1. What the hell, weather forecasters?! I wake up this morning to read on the PG Now (NOW!) that there could be some snow during the afternoon rush. When I get to work after wrestling with asshole drivers and car-sucking sinkholes, I read on PG Now that there might be snow at lunch time now. Then at 9:00 a.m., ha-ha, PittGirl!
Bill Peduto was in a fender bender.
Pittsburgh Councilman William Peduto said he encountered three wrecks on his drive down Fifth Avenue toward Downtown.
“I was in one,” he said. A car pulled out in front of him at Fifth and Denniston, he said, and due to ice he slid into it. No one was hurt, and his Cooper Mini was undamaged. “My car bounced off his car.”
He said he saw “no snow plows. . . . It’s snow, snow, snow, then ice. Ten miles an hour.”
Question, and I mean, really think about this. How the hell does the PG get that quote from Bill Peduto?
Does B. Peezy call Rich Lord?
Rich Lord’s Phone: Ring! Ring! Damn it!
Rich Lord: LORD!
Bill Peduto: Hey Rich, thought you might like to know that I was in a minor fender bender this morning. Rich, Rich, Rich … it’s okay. Calm down. I’m all right. I’m all right.

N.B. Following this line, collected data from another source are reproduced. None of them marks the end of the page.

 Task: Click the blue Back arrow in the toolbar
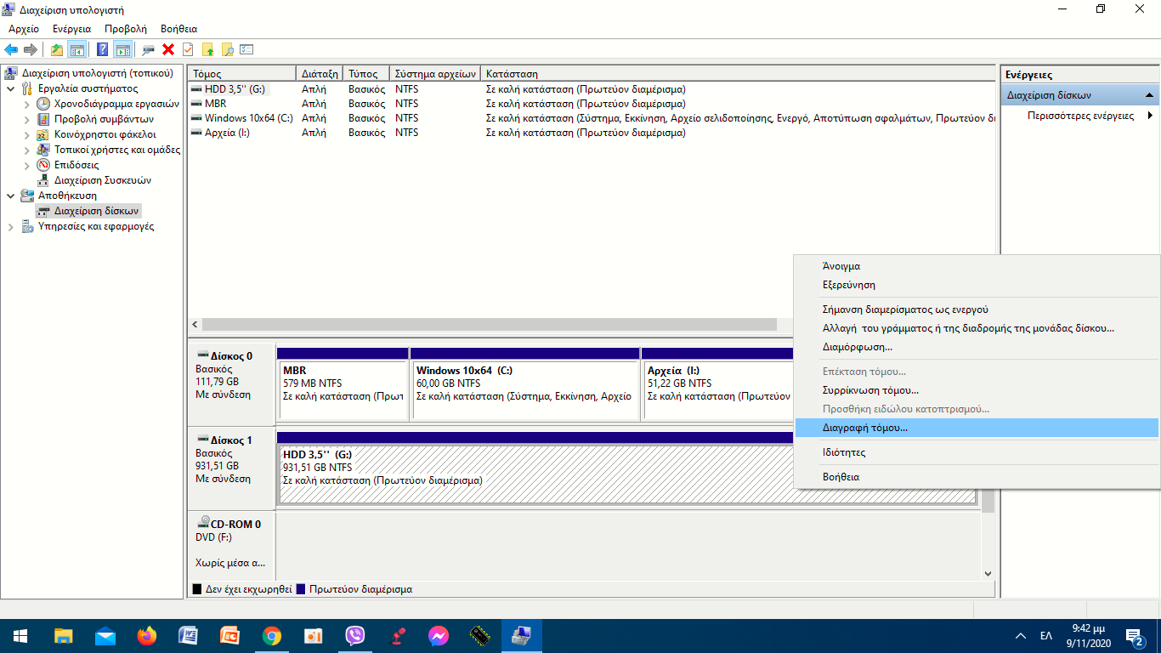(11, 49)
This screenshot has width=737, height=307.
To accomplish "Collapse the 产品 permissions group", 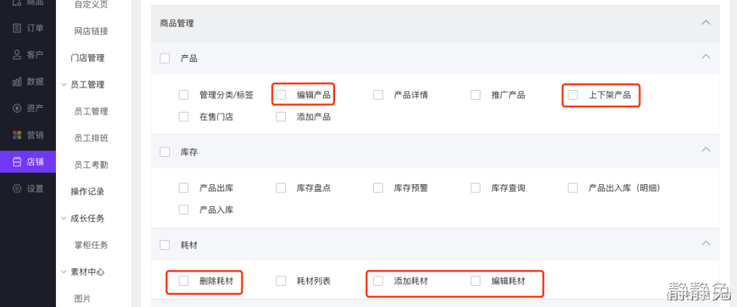I will click(706, 56).
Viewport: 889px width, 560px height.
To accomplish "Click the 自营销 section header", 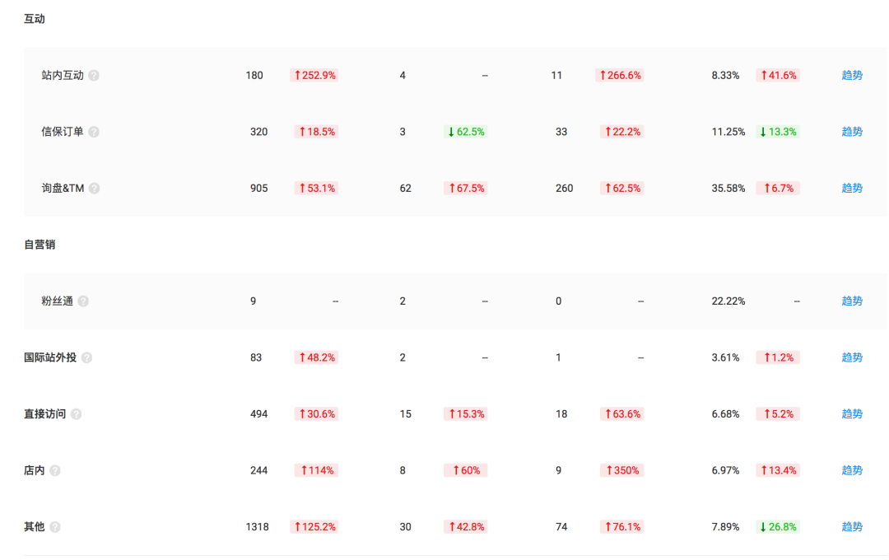I will coord(40,245).
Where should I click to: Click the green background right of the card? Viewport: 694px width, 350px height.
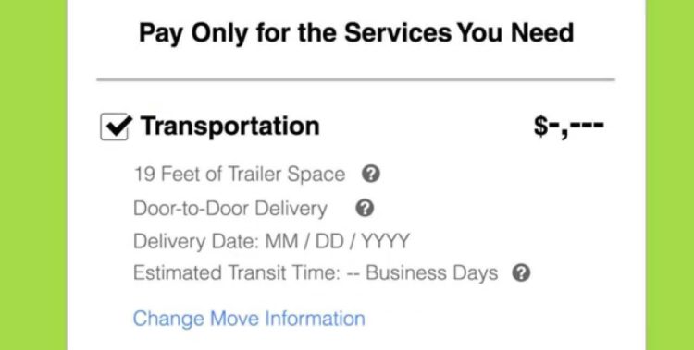pos(670,175)
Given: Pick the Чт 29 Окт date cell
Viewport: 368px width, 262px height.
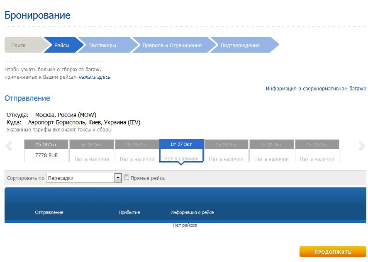Looking at the screenshot, I should (x=271, y=151).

Or, does the PG randomly call Bill Peduto for a random quote on the snow?
Bill Peduto’s Phone: Bzzzz. Bzzzz. Bzzzz. Bzzzz. Bzzz–
Bill Peduto’s Voice Mail: Hi! You’ve reached Bill Peduto. I’m out right now, probably making the city awesome-er. Leave a message.
Random PG Reporter: Yeah, this is the Random PG Reporter. How ’bout that snow, man?! Give me a call if you’d like to comment on it.
2. Tom Brady was spotted in NYC (enemy territory) with a foot brace/cast thingy (I guess you’ve figured out by now that PittGirl is not a doctor in real life).
I’m laughing hysterically like this because I saw a picture of a dead Burgh pigeon. Really. It has nothing to do with Tom Brady being hurt or PittGirl’s prayers being answered. Nothing at all.
(h/t NY Luvs Pitts, Bill, and Adios)
3. You can vote for the Burgh to be a wildcard to be put on the new World Monopoly game. You can see the leaders of the wildcard race here and Pittsburgh is barely in the top 20 right now. No bueno! Vote here. You’ll need to register. (h/t Katie)
4. The Go Fug Yourself girls gave us a holler.
When I saw this portrait of Mena Suvari at Sundance, I naturally assumed she was in costume as her character in Mysteries of Pittsburgh AKA — if you listen to that charming master of PR Sienna Miller — Mysteries of Shitsburgh. (Don’t email me, Pittsburgers — I have not been to your fair burgh, but I would NEVER speak ill of the home of the Steelers, especially as it is also the city where ketchup was invented. Take it up with S. Mil, and tell her I sent you).
Sienna Miller. Does she even still exist?
5. Speaking of The Mysteries of Pittsburgh:
Following the premiere of writer-director Rawson Marshall Thurber’s “The Mysteries of Pittsburgh” on Sunday, the only mystery now is who will buy and distribute the coming-of-age story set in a lusciously photographed Steel City.
Lusciously photographed. I think I like the word luscious now.
6. Plaxico Burress is going to be making some nyah-nyah phone calls. Deservedly so.
7. A Mario goal from1991 that will still knock your socks off.
8. Speaking of luscious:
This just in: Bon Jovi is popular in Pittsburgh.
The group, the guy, whatever you consider it to be, just added a second show at the Mellon Arena on the Lost Highway Tour with special guest Daughtry.
The additional date is March 5 (to go along with the March 15 show).
Does this mean that Jon Bon Jovi is going to be in town for like ten days?!
[PittGirl sets her stalk-o-meter to STUN AND SELF-UNITE]
I’m all about Jon Bon Jovi this:
And not so much Jon Bon Jovi this:
I can’t even look at that picture without needing a shower.